Os dados revelam que a desnutrição crônica na área é classificada como “muito alta”, alcançando 47,1%. As províncias da Huíla e do Cunene apresentam os índices mais preocupantes. O estudo é fruto de uma análise baseada em 15 anos de inquéritos populacionais realizados em três províncias: Cunene, Huíla e Namibe. Os resultados mostram uma tendência de piora nas condições nutricionais e práticas alimentares das crianças pequenas.
Além da desnutrição crônica, a desnutrição aguda também é um problema grave. Em 2021, a taxa de desnutrição aguda global na Huíla atingiu 19,3%, enquanto no Cunene foi de 12,4%. Esses índices estão muito acima da meta recomendada pela Organização Mundial da Saúde, que é de menos de 5%.
Apenas 3,5% das crianças entre 6 e 23 meses têm uma alimentação que atende aos critérios de adequação nutricional, o que significa que consomem alimentos de, pelo menos, quatro grupos alimentares e fazem o número mínimo de refeições diárias recomendado. Os pesquisadores notaram que a diversidade e a frequência da alimentação infantil na região têm diminuído.
Apesar do cenário negativo em alguns indicadores, há um aspecto positivo: a taxa de aleitamento materno exclusivo até os 6 meses é alta, com 73,1% no Cunene e 63,2% na Huíla, superando a meta de 50% estabelecida pela OMS para 2025.
O estudo relaciona essa situação de desnutrição com a insegurança alimentar severa causada por secas prolongadas. Diante desse quadro, os pesquisadores recomendam ações urgentes, como um monitoramento sistemático do estado nutricional das crianças e a avaliação do consumo alimentar na região.
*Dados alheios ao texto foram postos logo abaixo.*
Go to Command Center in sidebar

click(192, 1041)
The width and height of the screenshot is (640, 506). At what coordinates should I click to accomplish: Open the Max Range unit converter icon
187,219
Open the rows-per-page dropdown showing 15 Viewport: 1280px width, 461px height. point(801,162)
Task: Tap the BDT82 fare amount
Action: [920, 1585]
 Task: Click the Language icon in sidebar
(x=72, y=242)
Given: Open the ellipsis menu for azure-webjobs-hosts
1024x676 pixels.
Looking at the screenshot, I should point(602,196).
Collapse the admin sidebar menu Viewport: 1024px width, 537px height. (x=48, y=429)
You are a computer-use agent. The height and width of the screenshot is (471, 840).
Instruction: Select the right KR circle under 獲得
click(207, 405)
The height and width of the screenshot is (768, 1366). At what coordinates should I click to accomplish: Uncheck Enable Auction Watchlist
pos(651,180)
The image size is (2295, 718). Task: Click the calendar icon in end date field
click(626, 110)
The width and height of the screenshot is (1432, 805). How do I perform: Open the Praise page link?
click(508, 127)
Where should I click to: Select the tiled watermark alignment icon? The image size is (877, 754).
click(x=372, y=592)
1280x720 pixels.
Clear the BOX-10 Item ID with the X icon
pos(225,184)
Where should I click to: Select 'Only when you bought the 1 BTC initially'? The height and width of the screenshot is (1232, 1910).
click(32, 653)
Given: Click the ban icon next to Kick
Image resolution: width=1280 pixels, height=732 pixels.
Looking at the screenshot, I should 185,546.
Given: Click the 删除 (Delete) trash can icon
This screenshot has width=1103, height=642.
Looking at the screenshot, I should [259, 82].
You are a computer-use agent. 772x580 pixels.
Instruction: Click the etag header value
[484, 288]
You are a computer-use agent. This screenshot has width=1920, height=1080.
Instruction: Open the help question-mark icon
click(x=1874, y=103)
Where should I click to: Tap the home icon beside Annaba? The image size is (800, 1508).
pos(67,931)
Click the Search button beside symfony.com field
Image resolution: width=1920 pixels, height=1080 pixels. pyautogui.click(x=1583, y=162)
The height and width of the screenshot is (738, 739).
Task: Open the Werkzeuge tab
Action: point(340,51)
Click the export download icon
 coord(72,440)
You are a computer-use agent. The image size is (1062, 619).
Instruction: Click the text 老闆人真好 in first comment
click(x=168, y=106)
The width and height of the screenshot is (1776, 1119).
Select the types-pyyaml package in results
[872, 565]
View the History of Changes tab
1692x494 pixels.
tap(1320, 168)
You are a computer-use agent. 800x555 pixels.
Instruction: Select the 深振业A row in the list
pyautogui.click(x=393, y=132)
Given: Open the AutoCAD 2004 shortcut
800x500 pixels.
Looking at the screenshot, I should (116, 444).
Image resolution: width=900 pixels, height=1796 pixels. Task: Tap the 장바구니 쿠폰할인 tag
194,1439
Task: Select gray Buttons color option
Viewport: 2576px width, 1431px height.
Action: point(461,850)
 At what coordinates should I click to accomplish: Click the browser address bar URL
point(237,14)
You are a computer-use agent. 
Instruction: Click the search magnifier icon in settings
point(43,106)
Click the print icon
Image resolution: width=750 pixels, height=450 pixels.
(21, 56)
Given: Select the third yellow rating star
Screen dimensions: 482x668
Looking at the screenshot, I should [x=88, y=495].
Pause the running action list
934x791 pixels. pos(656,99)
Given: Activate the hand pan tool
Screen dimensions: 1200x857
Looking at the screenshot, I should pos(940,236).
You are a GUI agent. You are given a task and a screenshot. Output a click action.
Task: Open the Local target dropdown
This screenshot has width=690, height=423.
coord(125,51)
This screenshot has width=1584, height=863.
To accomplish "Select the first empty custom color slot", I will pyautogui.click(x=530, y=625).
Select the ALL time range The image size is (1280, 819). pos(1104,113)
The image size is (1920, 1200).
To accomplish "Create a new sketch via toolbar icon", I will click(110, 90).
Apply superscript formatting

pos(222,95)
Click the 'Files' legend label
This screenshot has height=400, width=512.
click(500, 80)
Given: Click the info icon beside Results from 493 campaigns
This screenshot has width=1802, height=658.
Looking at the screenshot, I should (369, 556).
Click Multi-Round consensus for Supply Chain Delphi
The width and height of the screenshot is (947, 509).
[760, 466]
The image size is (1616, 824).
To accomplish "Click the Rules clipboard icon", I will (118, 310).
Além disso, é destacado a importância de capacitar os profissionais de saúde em nutrição e investir em infraestrutura especializada.
Embora existam políticas e programas para combater a desnutrição e a insegurança alimentar, os resultados indicam que esses desafios permanecem significativos. O programa em vigor, implementado entre 2018 e 2025, visa combater a fome e a pobreza, com foco nas áreas mais afetadas pela seca.